Saving Whales From Deafness

Air Date: Week of

Sonar use can cause whales to beach themselves. Here, volunteers attempt to keep body temperatures of beached pilot whales from rising at Farewell Spit, New Zealand. (Photo: Chagai, Wikipedia public domain)

Numerous scientific studies link underwater sonar and explosives use and ship strikes to thousands of marine mammal deaths, mass strandings and damage. The Natural Resoures Defense Fund filed a suit to challenge a U.S. Naval plan to conduct testing off Hawai’i and southern California. NRDC senior attorney Zak Smith tells host Steve Curwood about their case how the ruling will help protect marine populations and habitats from harmful Naval assaults.



Transcript

CURWOOD: The history of whales and humans has not been happy – at least for whales. We hunted some species nearly to extinction, and several countries don’t observe the current hunting ban. Plenty of whales are also maimed or killed by huge cargo ships that plough into them, fishing nets and lines that entangle them and incessant ocean noise that deafens them. Well, now there’s a modest victory for whales off southern California and Hawai’i. In response to a lawsuit brought by the Natural Resources Defense Council, the navy will restrict its use of damaging sonar in key whale habitat. Zak Smith is a senior attorney with NRDC – welcome to Living on Earth, Zak!

SMITH: Thank you.

CURWOOD: What exactly did the Navy agree to do here?

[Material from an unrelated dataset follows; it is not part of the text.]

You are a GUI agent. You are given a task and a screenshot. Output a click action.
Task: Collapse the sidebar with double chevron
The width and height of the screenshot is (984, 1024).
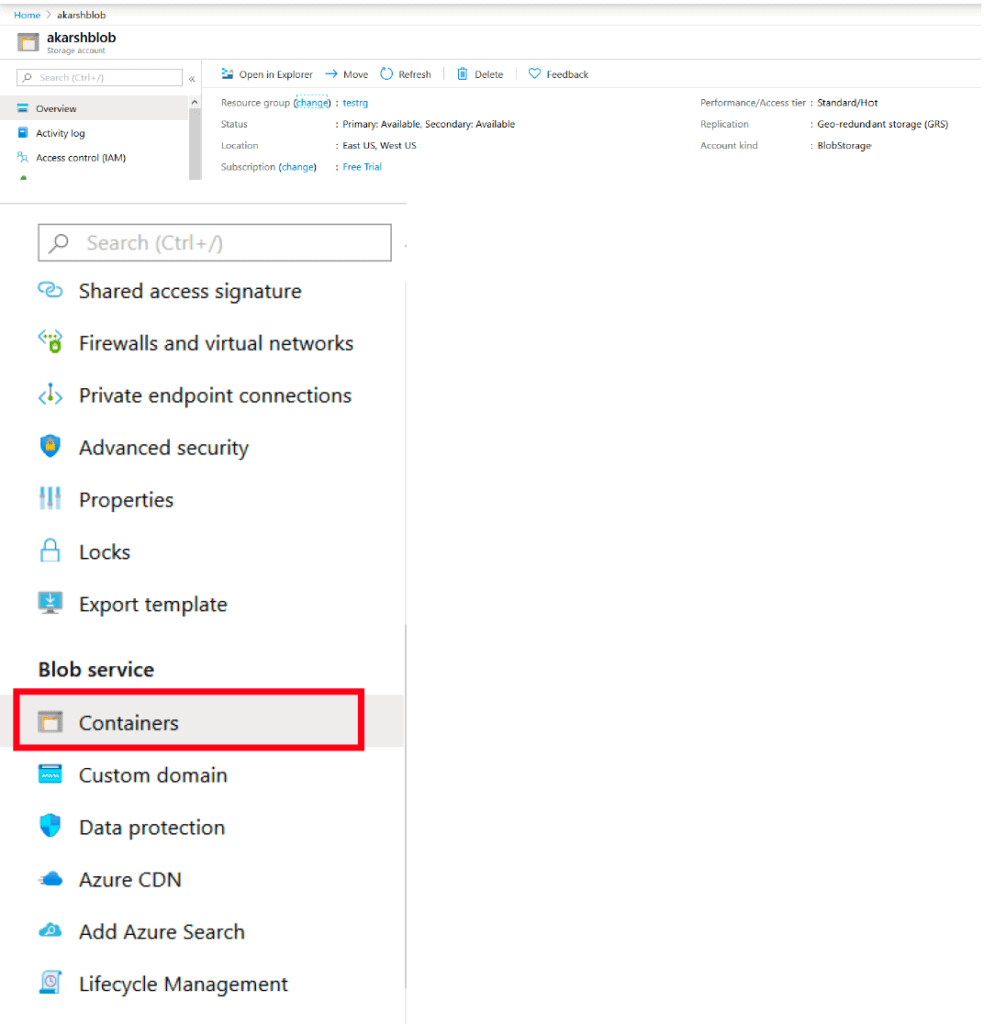(x=192, y=78)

SMITH: Well, the Navy agreed to do several things, most importantly they agreed to set aside certain areas within their range where they conduct training and testing activities and set aside those areas where they won't use particular types of technologies that are dangerous for marine mammals such as sonar and use of explosives. We identified those areas in Hawaii and Southern California that are important to marine mammals and many of those were set aside where they’ll no longer conduct those kind of activities. We also got an agreement that should help reduce the incidence of ship strikes, which are problematic for blue whales and other great whales that migrate along California's coast.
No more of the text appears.